BOOK STEW REVIEW: ‘Last Chance Texaco: Chronicles Of An American Troubadour’ by Rickie Lee Jones

Below is the latest Book Stew Review from Eileen MacDougall, the host of the 80+ episodes of Book Stew, a 30-minute video and podcast devoted to writing in all forms, featuring authors, playwrights, voice artists, and journalists.

‘Last Chance Texaco: Chronicles Of An American Troubadour’ by Rickie Lee Jones

The author, a unique voice in American music, transcends a rough childhood and a heroin habit, and writes a memoir as lyrical as her poetic songs of street life and its denizens.

She grows up amid fractured parents and siblings, and the turning point is when Rickie emancipates herself and takes to the road as a 14-year old run-away in a stolen car.

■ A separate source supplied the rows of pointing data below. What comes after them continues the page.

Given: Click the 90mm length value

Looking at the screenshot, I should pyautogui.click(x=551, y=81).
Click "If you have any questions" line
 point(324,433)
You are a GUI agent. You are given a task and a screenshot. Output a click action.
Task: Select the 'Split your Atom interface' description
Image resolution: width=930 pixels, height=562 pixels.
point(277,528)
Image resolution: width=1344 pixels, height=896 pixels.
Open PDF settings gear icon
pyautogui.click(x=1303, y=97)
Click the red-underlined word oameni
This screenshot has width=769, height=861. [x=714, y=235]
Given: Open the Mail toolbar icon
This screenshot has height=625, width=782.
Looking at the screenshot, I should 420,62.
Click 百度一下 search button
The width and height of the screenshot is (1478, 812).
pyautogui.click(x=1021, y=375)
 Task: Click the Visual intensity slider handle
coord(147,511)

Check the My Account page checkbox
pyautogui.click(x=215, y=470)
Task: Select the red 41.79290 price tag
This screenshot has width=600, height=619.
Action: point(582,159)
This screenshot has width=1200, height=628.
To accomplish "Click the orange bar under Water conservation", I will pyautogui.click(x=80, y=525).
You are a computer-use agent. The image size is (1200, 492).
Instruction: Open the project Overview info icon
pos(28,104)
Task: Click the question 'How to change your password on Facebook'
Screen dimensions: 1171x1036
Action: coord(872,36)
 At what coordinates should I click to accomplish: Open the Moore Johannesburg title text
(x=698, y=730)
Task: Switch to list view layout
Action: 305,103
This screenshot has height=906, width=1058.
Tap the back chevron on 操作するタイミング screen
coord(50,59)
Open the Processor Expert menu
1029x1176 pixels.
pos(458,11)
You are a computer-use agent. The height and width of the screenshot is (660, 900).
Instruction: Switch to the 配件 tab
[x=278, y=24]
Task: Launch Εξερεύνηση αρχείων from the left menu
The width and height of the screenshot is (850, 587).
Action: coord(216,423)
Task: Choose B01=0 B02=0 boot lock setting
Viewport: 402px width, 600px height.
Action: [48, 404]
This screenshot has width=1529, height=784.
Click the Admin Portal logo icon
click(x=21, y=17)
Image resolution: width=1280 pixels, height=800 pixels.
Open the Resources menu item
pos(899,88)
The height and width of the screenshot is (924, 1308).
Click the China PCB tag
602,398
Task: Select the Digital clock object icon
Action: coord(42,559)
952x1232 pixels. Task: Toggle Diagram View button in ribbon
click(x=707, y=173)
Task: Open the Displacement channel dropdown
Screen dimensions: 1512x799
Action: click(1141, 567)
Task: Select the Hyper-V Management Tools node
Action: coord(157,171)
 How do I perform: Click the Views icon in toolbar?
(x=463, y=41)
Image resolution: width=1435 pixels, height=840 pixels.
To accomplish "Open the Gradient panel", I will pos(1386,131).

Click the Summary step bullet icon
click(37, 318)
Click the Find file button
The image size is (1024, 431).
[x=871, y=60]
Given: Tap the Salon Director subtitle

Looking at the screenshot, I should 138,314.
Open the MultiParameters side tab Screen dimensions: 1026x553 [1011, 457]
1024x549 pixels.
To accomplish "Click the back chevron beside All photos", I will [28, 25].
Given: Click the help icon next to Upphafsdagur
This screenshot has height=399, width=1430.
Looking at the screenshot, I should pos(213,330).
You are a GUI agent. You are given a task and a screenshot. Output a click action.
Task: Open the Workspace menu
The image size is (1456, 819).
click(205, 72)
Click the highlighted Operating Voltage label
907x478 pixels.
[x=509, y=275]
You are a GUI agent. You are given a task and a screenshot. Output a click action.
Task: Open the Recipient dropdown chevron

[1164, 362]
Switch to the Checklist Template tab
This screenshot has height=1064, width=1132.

Time and time again, she is saved by sympathetic strangers, by a kind of policeman, by her mother, and by Tom Waits, Lowell George, and Dr. John, the unholy trio of her life.

Rickie’s dramatic and unlikely rise to sudden stardom does not destroy her, and the reader will be convinced of her heroism in surviving and coming out the other side with wisdom and grace. The book is filled with poignant photos and song lyrics.

Quotes: “There was only one chair left for women musicians at the big table, whereas the boys-only room had plenty of empty chairs.”

“I was aware before I even made a record of the danger of being used up too fast.”